Yvonne de Lestrange (1892 – 1981)

Yvonne de Lestrange (1892 – 1981)

Cousine éloignée de sa mère, Yvonne de Lestrange loge Antoine lorsqu’il arrive à Paris pour préparer l’entrée à l’École Navale. Elle aime réunir dans son salon parisien, à son château de Chitré et dans sa villa de la Côte d’Azur, les personnalités les plus prestigieuses. Antoine croise des célébrités qui lui montrent de la bienveillance, ainsi il envisage pour la première fois une carrière littéraire.

 

« Yvonne est fantasque… [écrit Antoine dans une de ses lettres à sa mère] Elle est exquise, on ne s’ennuie pas une seconde avec elle, elle explique les jolies choses de Paris – que c’est un bonheur. Elle a des idées, elle s’intéresse à tout, aux math comme au reste – bref, c’est la perfection »

 

Yvonne trouve en Antoine un partenaire amusant pour ses promenades et ses sorties à l’opéra, au théâtre et dans les expositions. Elle sait qu’il n’a pas un sou, qu’il ne mange pas toujours à sa faim et l’invite souvent au restaurant. Il lui lit quelques poèmes qu’elle juge médiocres et trop sentimentaux, mais l’encourage à persévérer. Elle lui ouvre des horizons intellectuels et constate à quel point son enseignement est efficace. Le petit provincial mal dégourdi est rapidement transformé en un parfait représentant de l’intelligentzia parisienne.

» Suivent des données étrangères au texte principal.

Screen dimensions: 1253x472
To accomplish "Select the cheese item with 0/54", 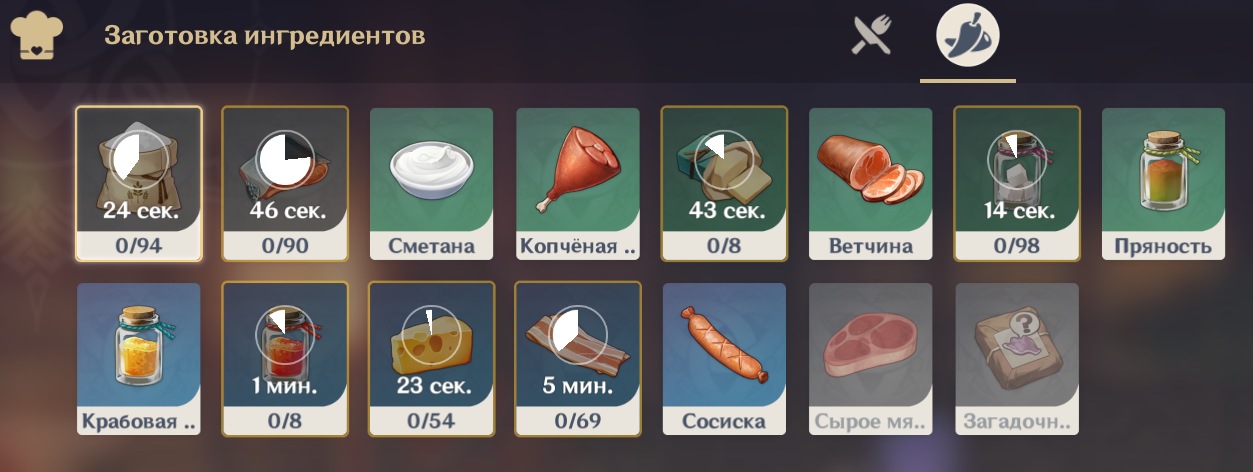I will pos(431,359).
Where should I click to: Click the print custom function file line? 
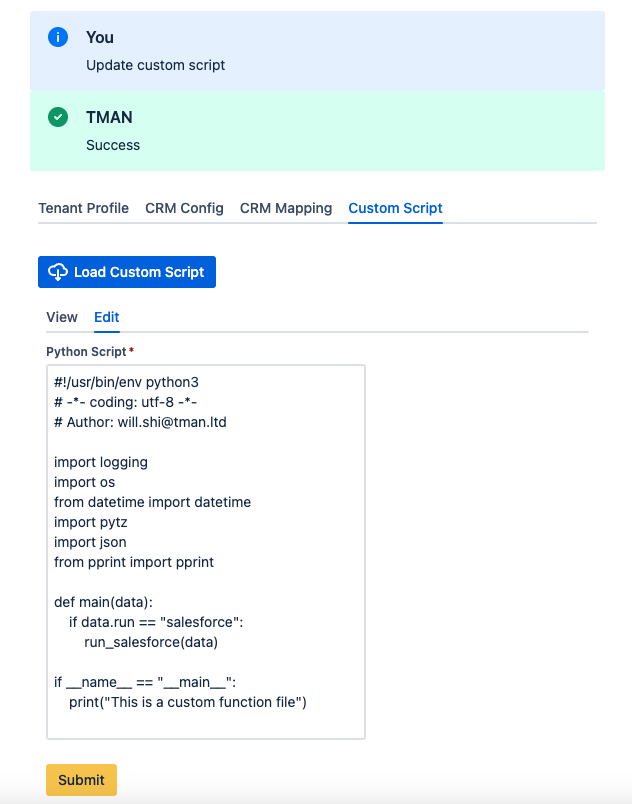(188, 702)
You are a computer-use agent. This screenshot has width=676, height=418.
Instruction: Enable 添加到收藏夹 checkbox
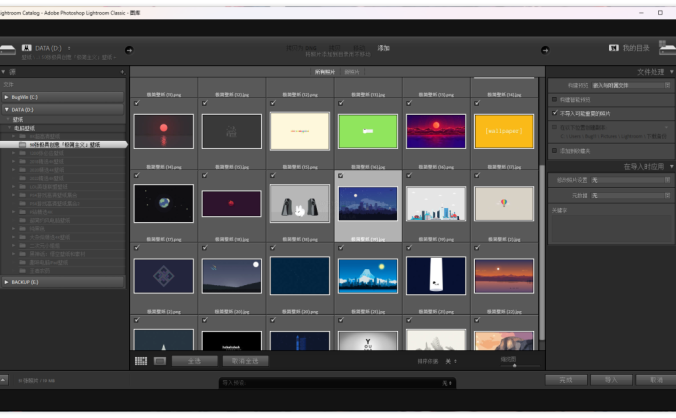555,150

Son influence sur ce jeune homme brillant et doué lui donne un sentiment de pouvoir et de réussite, et elle s’emploie à le lancer dans le monde des lettres.

 

Inscrit aux Beaux Arts (qui pourrait le préparer, après l’échec à Navale, à la carrière d’architecte souhaitée pas sa mère), Antoine occupe une chambre attenante à l’appartement de sa cousine. D’ascendance aristocratique et devenue duchesse de Trévise par son mariage, Yvonne mène une vie au-dessus des conventions de sa classe sociale (ce qui rend sa mère très réticente à l’égard de sa cousine dont elle craint la mauvaise influence sur son fils). N’ayant aucune velléité littéraire, elle aime cependant les écrivains et les hommes de lettres qu’elle accueille volontiers chez elle, son appartement étant à deux pas de la Nouvelle Revue Française et des Éditions Gallimard.

 

À son retour de Cap Juby, Antoine est hébergé de nouveau chez Yvonne à qui il montre ses épreuves de Courrier Sud. Elle demande à André Gide et à Léon-Paul Fargue de les lire et d’apporter des suggestions, ce qu’ils font de bonne grâce. Lors d’un dîner qui réunit AndréGide, Jean Prévost et Jean Paulhan, elle établit avec eux une véritable stratégie pour que la presse accueille favorablement le roman.

 

Quelques mois après son mariage, Antoine vient à Paris recevoir le Prix Femina pour Vol de nuit. Il voit Yvonne mais son rôle est devenu moins important, remplacée par une autre femme d’influence, Nelly de Vogüé. Lorsque l’on est sans nouvelles d’Antoine lors du raid Paris-Saigon de 1936, Yvonne est aux côtés de Consuelo pour la soutenir, d’autres préférant se regrouper autour de Nelly de Vogüé. Yvonne restera une amie fidèle de Consuelo qui trouve chez elle un refuge dans les moments difficiles que le couple traverse. À son tour, Antoine fait plusieurs séjours à Chitré ou dans sa villa de la Côte d’Azur. Il la voit une dernière fois en décembre 1940, avant son départ pour les États-Unis.

 

En 1948, Yvonne de Lestrange participe avec Henry de Ségogne, André Gide, Jean Schlumberger et François d’Agay, entre autres, à la création de l’Association des Amis de Saint-Exupéry.